Opened 4 months ago
Closed 4 months ago
#35779 closed Uncategorized (duplicate)
ORM to avoid deferring the reference_id of a prefetch
Reported by: | Thiago Bellini Ribeiro | Owned by: | GunSliger00007 |
---|---|---|---|
Component: | Database layer (models, ORM) | Version: | 4.2 |
Severity: | Normal | Keywords: | |
Cc: | Thiago Bellini Ribeiro | Triage Stage: | Unreviewed |
Has patch: | no | Needs documentation: | no |
Needs tests: | no | Patch needs improvement: | no |
Easy pickings: | no | UI/UX: | no |
Description
Suppose that I have a User
and an Email
models, and they are related through Email.user_id
If I query User
like this:
User.objects.prefetch_related("email_set", Email.objects.only("email"))
I'll see n+1 issues either way, as user_id
was deferred, and the ORM will need to refetch the object from the database.
Although the fix for this is easy, just changing this to:
User.objects.prefetch_related("email_set", Email.objects.only("user_id", "email"))
It can catch some users off-guard, as it is not so obvious that the ORM will not do "the correct thing".
Based on that, I was wondering if maybe the ORM could force the reference_id of a relation to not be deferred when it is used in a Prefetch
object, the same way it already does with pk
. It makes sense to me at least.
---
On a side note, this caused some unexpected behavior at work today, as we were fixing RemovedInDjango50Warnings
and the simple addition of chunk_size
to an .iterator()
with a Prefetch
caused some Model.DoesNotExist
issues.
After digging for a while I found out about this issue, which means our prefetch_related
was being thrown into the trash, but also because the iteration was taking some time to happen (very large table), some related objects got deleted in the meantime, and when the ORM tried to refresh_from_db
to get the related id, it failed with that error.
Change History (4)
comment:1 by , 4 months ago
Owner: | set to |
---|---|
Status: | new → assigned |
comment:3 by , 4 months ago
Replying to GunSliger00007:
Consider optimizing your queries by prefetching only the fields you need.
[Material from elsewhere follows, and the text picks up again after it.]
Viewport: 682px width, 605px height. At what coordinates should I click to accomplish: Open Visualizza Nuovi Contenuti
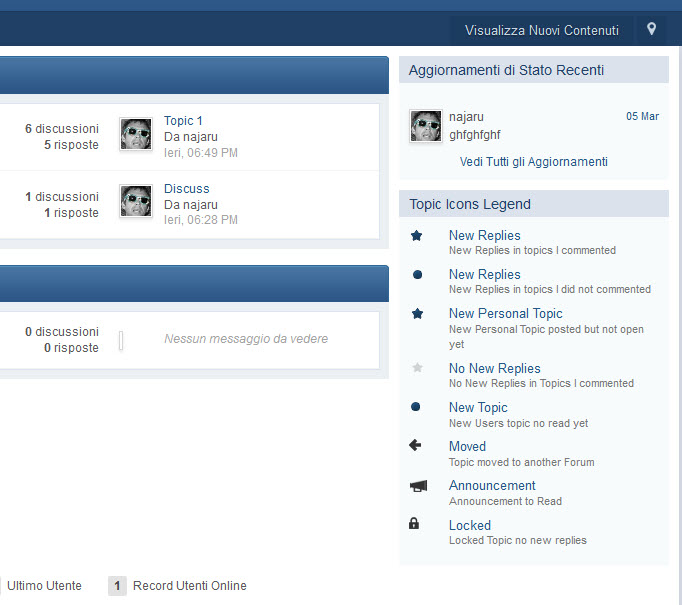[x=541, y=30]
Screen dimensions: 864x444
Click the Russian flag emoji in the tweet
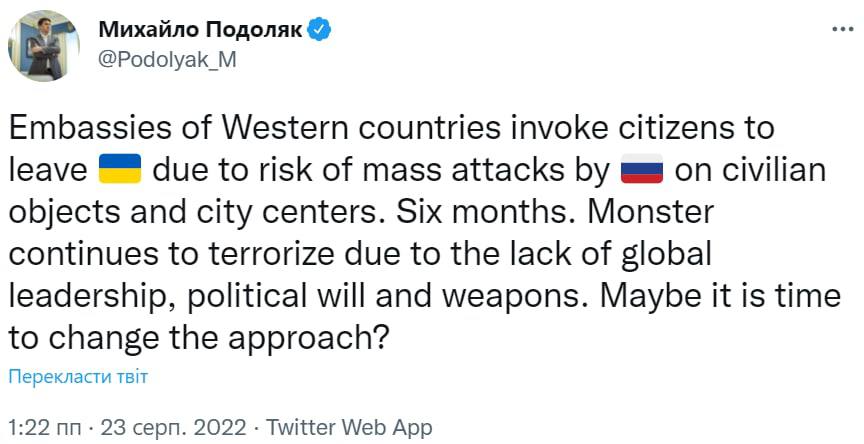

In your case, you’re already using only() to limit the fields loaded by the query, which helps reduce the amount of data loaded into memory.If the related Email objects are large, consider using .values() or .values_list() to reduce the amount of data furthe
User.objects.prefetch_related( Prefetch("email_set", queryset=Email.objects.only("user_id", "email")) )
That User
/Email
was mostly to exemplify the issue :)
comment:4 by , 4 months ago
Resolution: | → duplicate |
---|---|
Status: | assigned → closed |
Duplicate of #33835 closed as wontfix. See explanation in the ticket.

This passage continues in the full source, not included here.